__BRIEF__
Please report every line in the material below where the word "agent" is found.
*** EXTRACTED INFORMATION ***
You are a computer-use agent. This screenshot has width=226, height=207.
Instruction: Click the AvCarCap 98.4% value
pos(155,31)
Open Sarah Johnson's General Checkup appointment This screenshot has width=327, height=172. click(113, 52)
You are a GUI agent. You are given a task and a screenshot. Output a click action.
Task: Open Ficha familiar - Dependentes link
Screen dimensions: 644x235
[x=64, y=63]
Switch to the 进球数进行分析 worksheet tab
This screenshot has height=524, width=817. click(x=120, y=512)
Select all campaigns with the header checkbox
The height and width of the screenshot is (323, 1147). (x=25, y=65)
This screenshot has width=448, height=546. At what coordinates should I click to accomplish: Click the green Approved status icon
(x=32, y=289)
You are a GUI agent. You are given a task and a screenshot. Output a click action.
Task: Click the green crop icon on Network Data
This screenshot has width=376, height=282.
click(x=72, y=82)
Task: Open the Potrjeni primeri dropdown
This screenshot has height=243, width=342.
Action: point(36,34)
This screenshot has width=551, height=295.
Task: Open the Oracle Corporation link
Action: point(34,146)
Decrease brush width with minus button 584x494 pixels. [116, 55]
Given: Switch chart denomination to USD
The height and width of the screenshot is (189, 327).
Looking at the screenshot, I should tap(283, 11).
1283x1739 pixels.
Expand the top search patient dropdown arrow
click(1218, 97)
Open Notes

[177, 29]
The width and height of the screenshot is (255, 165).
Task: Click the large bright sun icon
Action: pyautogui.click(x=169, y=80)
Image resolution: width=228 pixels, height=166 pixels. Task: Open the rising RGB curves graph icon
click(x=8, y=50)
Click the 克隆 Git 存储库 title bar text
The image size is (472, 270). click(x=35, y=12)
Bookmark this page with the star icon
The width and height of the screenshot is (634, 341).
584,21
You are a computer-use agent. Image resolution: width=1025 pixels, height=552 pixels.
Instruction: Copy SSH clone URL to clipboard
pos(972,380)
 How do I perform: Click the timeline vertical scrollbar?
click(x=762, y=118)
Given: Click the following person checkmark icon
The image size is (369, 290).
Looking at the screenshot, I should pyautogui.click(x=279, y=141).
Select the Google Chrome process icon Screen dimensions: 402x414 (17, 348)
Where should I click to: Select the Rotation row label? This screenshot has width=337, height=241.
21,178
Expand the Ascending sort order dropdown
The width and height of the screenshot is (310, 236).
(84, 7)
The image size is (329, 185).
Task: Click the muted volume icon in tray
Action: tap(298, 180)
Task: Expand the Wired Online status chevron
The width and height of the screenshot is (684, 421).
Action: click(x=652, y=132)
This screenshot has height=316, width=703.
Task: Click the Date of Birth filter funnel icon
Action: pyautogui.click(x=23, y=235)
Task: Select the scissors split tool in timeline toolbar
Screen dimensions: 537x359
*** End of EXTRACTED INFORMATION ***
__RESPONSE AREA__
You are a computer-use agent. This screenshot has width=226, height=207.
You are a GUI agent. You are given a task and a screenshot. Output a click action.
You are a GUI agent. You are given a task and a screenshot. Output a click action.
You are a computer-use agent. Image resolution: width=1025 pixels, height=552 pixels.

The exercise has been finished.